Examples of single documents include an invoice, a credit note, a statement, a purchase order. This application archives only the tag and the print image of a document, both of which must be available in electronic form.
A tag at least identifies the document by its type and date of issue, and may include a serial number and other custom references such as an account number or department code.
Tagging documents enables the application to automatically index the archive without the need to interpret print images.
It is possible to send a print image to a word processing application, where (with some set-up effort) it may be underlain with a template of its pre-printed form.
A document longer than 20 pages or thereabouts cannot currently be retrieved in full. These are considered to be reports not documents; you could consider breaking up such a report into small sheets archived individually (which may well make the subsequent retrieval of information easier anyway).

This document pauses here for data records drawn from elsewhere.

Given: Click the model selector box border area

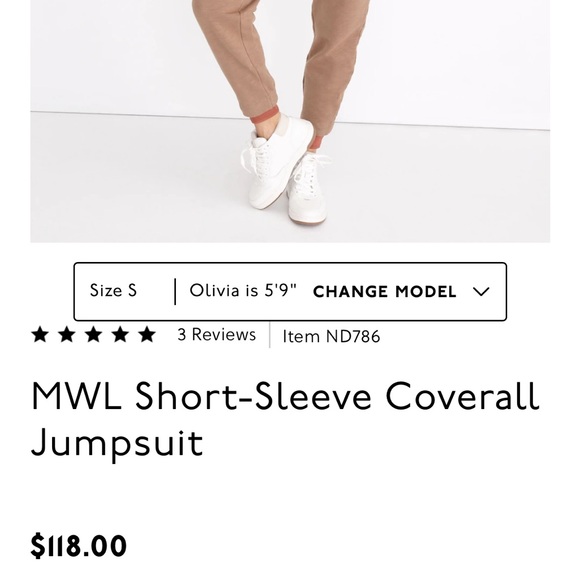Looking at the screenshot, I should click(290, 291).
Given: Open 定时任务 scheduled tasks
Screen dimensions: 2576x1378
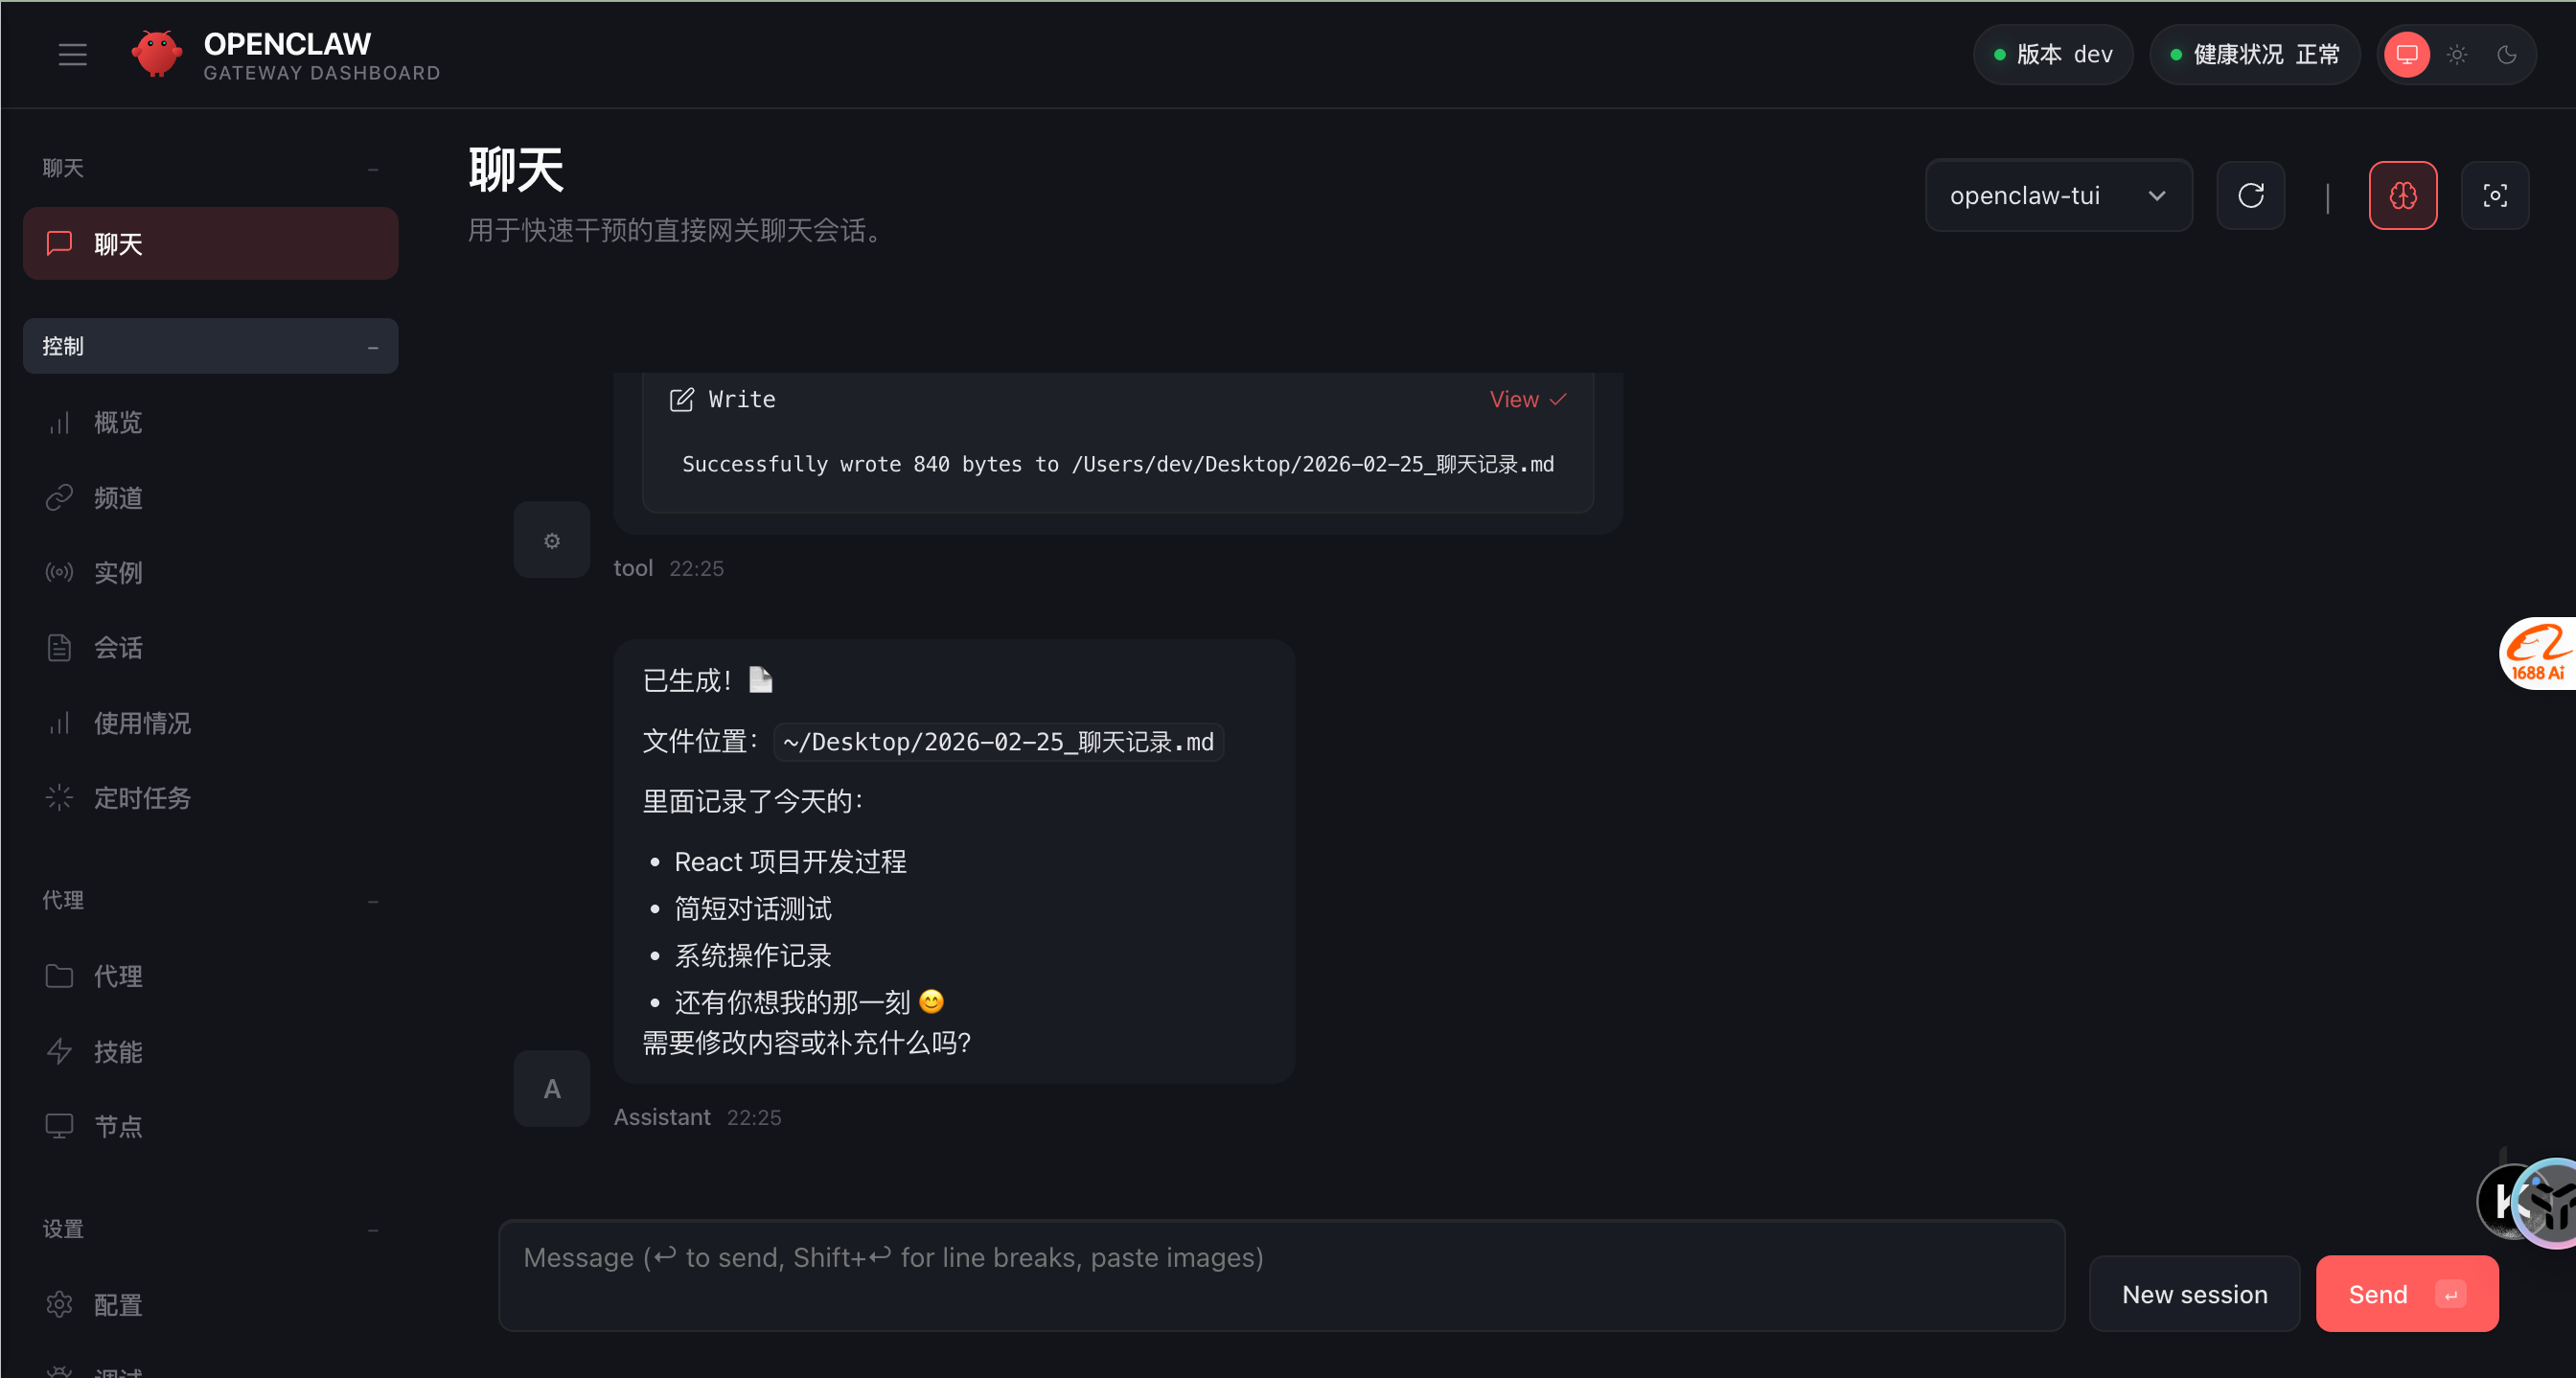Looking at the screenshot, I should (141, 797).
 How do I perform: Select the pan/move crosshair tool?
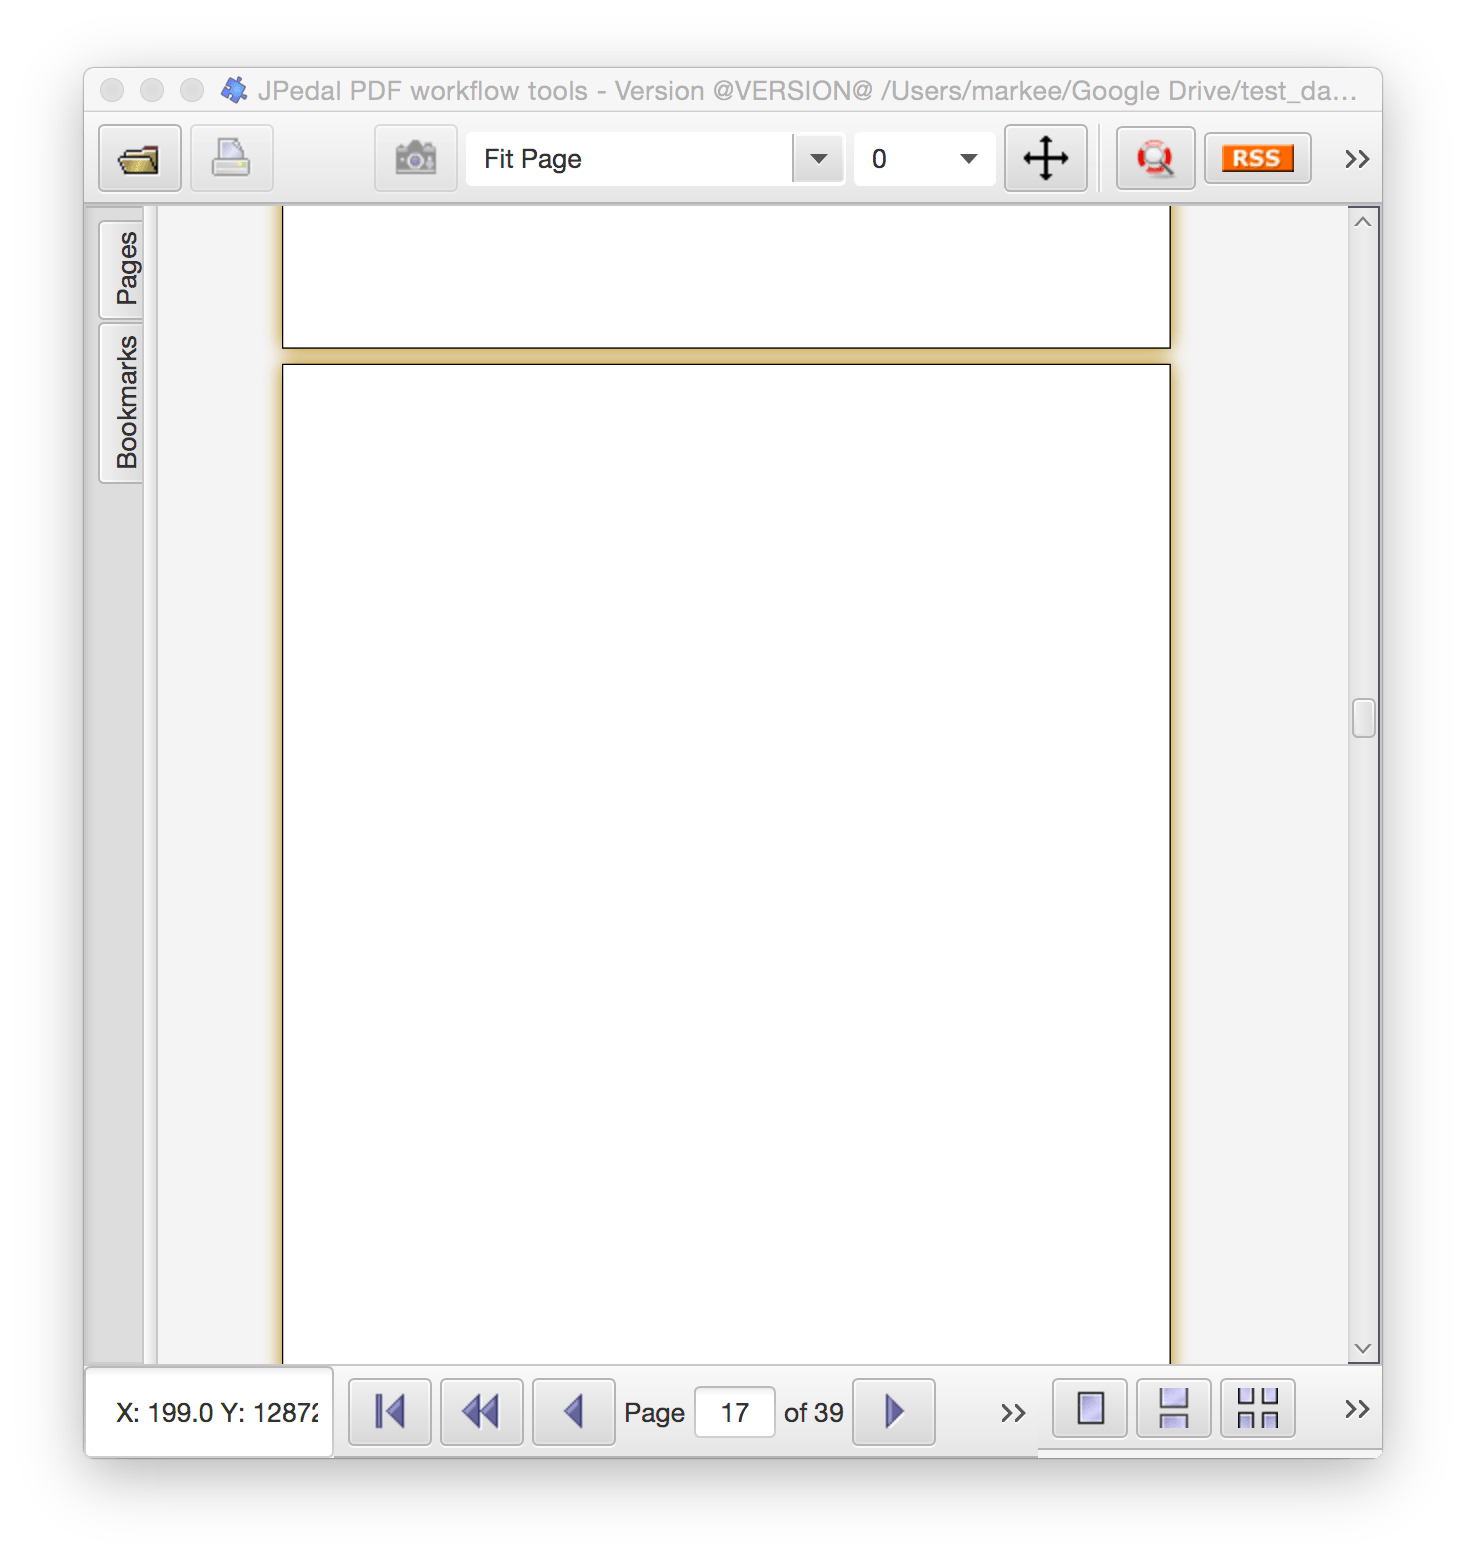click(x=1045, y=159)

Knowing where your data is is the key to understanding the archiving process. As you cannot easily sense computer data on the move it may help to imagine the document images produced by your main computer(s) as data flowing into the WORM Sea (the permanent archive media). Before it reaches the Sea, the data may wait first in a WORM Pool on your main computer then in a WORM Lake on your Primary Archive PC (in GO.EXE's Current Directory).
Once the data has reached the Sea, it may be distributed to any number of Secondary Archive PCs by any of three methods: export, extraction or equalisation. All these methods support data transfer via a network connection or by carrying the data on removable media between stations.
The Primary Archive PC imports the data from the Pool to the Lake, maybe almost continuously (so the Pool is usually empty) via the Terminal Session's DDE Protocol WORM, or maybe during overnight consolidation of your main computer system by file transfer across a network.
Either way, the Primary Archive PC eventually exports the data to the Sea twice, firstly to the Archive's current Master Volume then to its Backup Volume. Documents cannot be retrieved until they reach a Master Volume.
The structure provides both flexibility for your routine operations and extra storage capacity to give you time to overcome even serious problems without loosing any archive data. Typically, the WORM Pool might hold at least a busy day's documents and the WORM Lake at least a week's documents.
When data is moved it nevertheless remains available at the source (for a while). This property lets the application strengthen its resilience against loss of archive data by:
This strategy implies all archive data is drained from lake to sea twice: firstly (once or twice a day) onto your active Master volume and secondly (perhaps once a week) onto a corresponding Backup volume.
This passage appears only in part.